Les religieuses
de la CLINIQUE SAINTE-MARTHE étaient à
Dijon depuis 1628 au service des pauvres de la
ville, les soignant durant les époques d’épidémie.
En 1910, elles ouvrent la première clinique
dijonnaise. Quand la guerre éclate en 1914,
elles soignent et poursuivent cette tâche jusqu’à
la fin du conflit.
En 1920, elles modernisent et agrandissent l’établissement.

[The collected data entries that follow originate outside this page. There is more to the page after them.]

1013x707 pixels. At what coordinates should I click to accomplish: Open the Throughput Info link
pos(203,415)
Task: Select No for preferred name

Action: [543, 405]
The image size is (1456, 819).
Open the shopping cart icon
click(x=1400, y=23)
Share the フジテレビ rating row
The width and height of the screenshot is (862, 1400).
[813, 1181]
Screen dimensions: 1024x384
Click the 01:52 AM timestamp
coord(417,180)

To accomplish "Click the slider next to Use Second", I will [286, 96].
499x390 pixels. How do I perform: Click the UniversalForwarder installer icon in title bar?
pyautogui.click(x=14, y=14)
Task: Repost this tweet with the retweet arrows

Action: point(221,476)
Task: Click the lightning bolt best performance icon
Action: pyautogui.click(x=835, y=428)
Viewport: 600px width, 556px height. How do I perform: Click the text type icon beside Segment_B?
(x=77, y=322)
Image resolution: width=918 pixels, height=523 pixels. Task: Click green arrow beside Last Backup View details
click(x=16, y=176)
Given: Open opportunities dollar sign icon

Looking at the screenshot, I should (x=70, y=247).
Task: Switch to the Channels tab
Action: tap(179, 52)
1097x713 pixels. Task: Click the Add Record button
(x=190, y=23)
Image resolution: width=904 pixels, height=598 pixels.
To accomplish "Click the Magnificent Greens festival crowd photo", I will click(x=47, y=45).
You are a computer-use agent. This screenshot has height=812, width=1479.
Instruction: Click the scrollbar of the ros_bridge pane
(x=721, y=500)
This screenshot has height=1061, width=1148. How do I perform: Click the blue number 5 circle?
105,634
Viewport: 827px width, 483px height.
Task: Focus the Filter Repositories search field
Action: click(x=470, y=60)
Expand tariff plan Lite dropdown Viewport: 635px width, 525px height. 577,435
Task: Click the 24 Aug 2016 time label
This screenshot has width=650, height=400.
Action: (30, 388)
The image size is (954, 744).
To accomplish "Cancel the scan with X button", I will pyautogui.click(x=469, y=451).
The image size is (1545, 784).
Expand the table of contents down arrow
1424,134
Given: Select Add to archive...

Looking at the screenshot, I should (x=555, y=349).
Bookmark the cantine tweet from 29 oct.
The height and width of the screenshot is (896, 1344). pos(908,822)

Entre 1930 et 1953, les sœurs améliorent
les conditions d’accueil des malades :
il y a 45 lits. Les années 1967 voient
la fusion avec les sœurs de Nevers. En 1970,
le jardin potager se transforme en bâtiments pour,
une fois de plus, satisfaire le confort de ses malades,
(WC, baies, chambres plus grandes…). Le bloc opératoire
sera également agrandi : il y a 55 lits.
En 1974, les religieuses cèdent la Clinique
à plusieurs médecins. Ce fut le regroupement
de 4 cliniques dijonnaises (Sainte-Marthe, Saint-Michel,
Clinique du Parc, Clinique du Dr Audry). L’autorisation
de regroupement, les permis de démolir et de
reconstruire ont été obtenus en 1975
; le regroupement définitif a eu lieu le
1er Juin 1978. L’ensemble contribue à
la valorisation du quartier de la Préfecture
dont il a su sauvegarder le caractère et le style.
Depuis 1988, l’ancien cloître répertorié
à l’inventaire supplémentaire des
monuments historiques abrite un Service de Pédiatrie.